Have you ever finished a video project
only to find that your edit is just off? The cards don’t flow together. The edit is disorienting. Chances are, you may have broken one
of the oldest rules in production. The 180-degree rule. The 180-degree rule
refers to an imaginary straight line, you draw between
two subjects in a scene. Basically, you want to keep
all of your camera setups on the same side of that line. Otherwise,
you’ve crossed the line. In this video,
we’re going to show you examples of how to follow
the 180-degree rule. How to break it. And how to bend it. Before we get started,
make sure to subscribe and don’t forget
to click the bell, to get looped in
on future videos. “There you go.” By following the
180-degree rule, you establish orientation
and screen direction. This is a scene from “Heat.” “I do what I do best. I take scores.

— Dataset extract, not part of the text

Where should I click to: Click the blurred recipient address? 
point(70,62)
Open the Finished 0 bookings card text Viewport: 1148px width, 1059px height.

You do what you do best. Trying to stop guys like me.” The 180-degree line
runs across the table, through Pacino to De Niro. Look at their eyes. Pacino looks camera right, De Niro looks camera left. You do this, so that the viewer can attain
a sense of orientation during the scene. It looks like they’re
looking at each other. “That`s an interesting point.” But what happens when you have
more than two people in the scene, how would you follow
180-degree rule? It helps to think of
it like a stage play. Just keep your
camera in the seats and you’ll be okay. “Wow” But what happens,
if you break the line. If following the rule
achieves tranquility, breaking the rule
achieves chaos. In this scene, from “25th hour”, Ed Norton’s character is
surprised by a DEA inspection. “We`ve got a warrant to
search your apartment.” This situation is chaotic and Spike Lee visualizes it by
breaking the 180-degree rule. See how Ed Norton is
looking camera left, and the detective is
also looking camera left. Here is a scene
from “Paper Moon.” The line is established,
as the waitress walks away. When we cut to our first scene, Tatum O’Neal looks camera left, Ryan O’Neal looks camera right. “I get you some relish.” When Ryan O’Neal reaches
across the table, we cut across the line. We are now on the
other side of the line. In doing so, the director gradually
changes the tone and power relationship. “I want my money.

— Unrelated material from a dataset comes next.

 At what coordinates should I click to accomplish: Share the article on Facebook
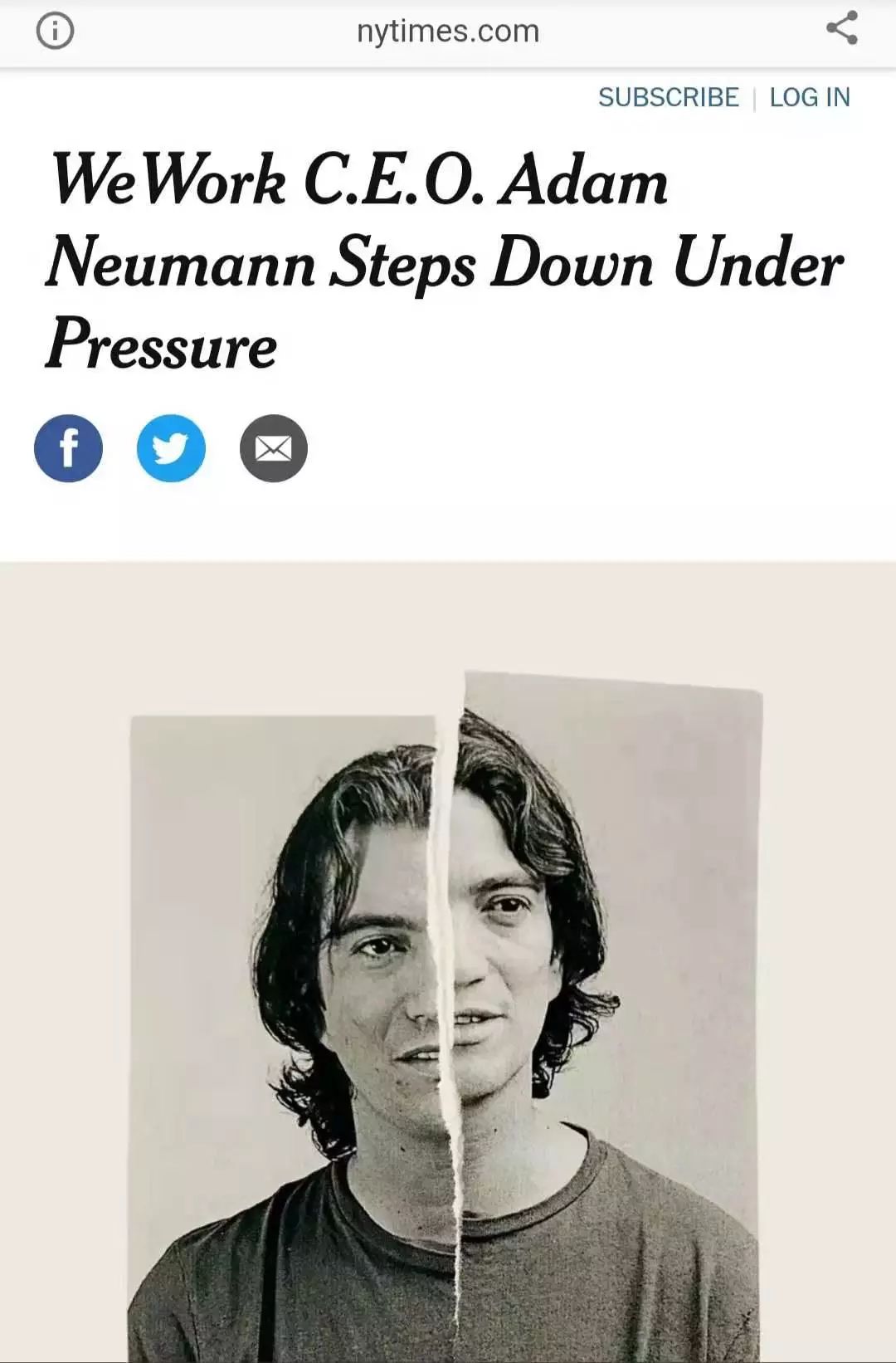(68, 448)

You took my $200. -Will you quiet down here. -I want my 200$.
-Hold on. You understand how
to follow the rule, you know how to break the rule. Now,
let’s show you how to bend it. So how do you bend
the 180-degree rule. One way to do this is
through a neutral shot. This is when you
cut away to a shot that will reset the line. Here, you can see Goebbels eye
line is headed from left to right. When we switch behind Shosanna, this is a shot directly
on top of the line. His eye line has
switched right to left. Another clever way
to bend at the rule is with camera movement. In this scene from “Heat” De Niro’s been caught off
guard by an attractive woman. “What you were eating?” Is she an undercover cop? Maybe FBI, or even an assassin. “Lady, why are you interested
in what I eat or what I do?” But once he’s convinced,
she’s a book store employee, we see that transformation
play out visually, “I don’t mean to be rude.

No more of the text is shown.